#### Data for this task:

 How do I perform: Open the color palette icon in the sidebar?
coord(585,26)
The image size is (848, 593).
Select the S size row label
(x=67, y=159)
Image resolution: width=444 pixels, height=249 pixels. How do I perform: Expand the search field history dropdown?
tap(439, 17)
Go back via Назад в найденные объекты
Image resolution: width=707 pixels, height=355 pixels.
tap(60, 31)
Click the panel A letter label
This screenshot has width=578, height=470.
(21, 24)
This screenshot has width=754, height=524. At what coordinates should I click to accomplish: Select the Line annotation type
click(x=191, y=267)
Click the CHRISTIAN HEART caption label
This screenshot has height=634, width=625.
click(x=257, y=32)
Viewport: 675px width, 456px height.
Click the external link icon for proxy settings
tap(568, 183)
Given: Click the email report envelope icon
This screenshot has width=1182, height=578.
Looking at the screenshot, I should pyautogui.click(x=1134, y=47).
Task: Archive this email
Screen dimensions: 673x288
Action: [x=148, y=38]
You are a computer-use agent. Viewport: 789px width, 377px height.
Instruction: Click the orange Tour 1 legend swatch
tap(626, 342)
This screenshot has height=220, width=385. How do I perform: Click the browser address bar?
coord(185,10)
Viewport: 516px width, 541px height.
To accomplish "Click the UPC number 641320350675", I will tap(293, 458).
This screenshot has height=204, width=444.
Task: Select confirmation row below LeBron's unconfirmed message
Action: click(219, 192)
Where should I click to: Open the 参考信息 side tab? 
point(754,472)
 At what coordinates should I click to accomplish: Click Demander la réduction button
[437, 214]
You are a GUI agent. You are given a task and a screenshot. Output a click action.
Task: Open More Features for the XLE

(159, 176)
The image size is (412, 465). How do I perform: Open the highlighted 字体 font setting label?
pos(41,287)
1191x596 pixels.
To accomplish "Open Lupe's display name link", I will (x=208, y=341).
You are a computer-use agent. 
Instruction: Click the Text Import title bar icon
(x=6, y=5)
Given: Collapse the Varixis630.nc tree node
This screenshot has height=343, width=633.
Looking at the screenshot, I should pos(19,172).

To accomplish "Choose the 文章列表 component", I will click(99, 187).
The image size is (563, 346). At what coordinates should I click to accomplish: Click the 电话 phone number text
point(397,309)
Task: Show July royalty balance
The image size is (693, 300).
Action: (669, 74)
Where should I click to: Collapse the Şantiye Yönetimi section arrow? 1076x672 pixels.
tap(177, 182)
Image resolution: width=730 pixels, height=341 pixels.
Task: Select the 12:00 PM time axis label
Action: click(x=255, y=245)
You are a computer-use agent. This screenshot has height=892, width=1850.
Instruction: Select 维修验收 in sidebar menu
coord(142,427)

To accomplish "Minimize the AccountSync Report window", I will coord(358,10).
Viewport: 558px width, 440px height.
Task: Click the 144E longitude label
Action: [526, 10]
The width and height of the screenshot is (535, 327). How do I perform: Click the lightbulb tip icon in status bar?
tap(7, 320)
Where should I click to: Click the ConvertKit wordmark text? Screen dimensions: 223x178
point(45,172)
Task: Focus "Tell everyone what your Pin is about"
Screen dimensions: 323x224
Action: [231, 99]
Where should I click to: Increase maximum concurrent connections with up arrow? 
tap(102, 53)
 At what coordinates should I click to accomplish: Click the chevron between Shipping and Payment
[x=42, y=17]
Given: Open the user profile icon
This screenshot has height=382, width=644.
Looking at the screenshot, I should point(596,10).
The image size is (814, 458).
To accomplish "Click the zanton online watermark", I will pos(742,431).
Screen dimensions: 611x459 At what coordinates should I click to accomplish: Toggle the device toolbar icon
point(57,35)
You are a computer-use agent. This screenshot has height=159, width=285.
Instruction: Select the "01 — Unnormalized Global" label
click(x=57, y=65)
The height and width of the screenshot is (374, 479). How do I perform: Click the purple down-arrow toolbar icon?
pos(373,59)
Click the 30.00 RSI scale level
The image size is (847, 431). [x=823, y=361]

#### Problem description:
Your answer must be the line containing "Shipping and Payment" through the last line above, copied exactly, with nothing added.

#### Solution to this task:
 At what coordinates should I click to accomplish: Click the chevron between Shipping and Payment
[x=42, y=17]
Given: Open the user profile icon
This screenshot has height=382, width=644.
Looking at the screenshot, I should point(596,10).
The image size is (814, 458).
To accomplish "Click the zanton online watermark", I will pos(742,431).
Screen dimensions: 611x459 At what coordinates should I click to accomplish: Toggle the device toolbar icon
point(57,35)
You are a computer-use agent. This screenshot has height=159, width=285.
Instruction: Select the "01 — Unnormalized Global" label
click(x=57, y=65)
The height and width of the screenshot is (374, 479). How do I perform: Click the purple down-arrow toolbar icon?
pos(373,59)
Click the 30.00 RSI scale level
The image size is (847, 431). [x=823, y=361]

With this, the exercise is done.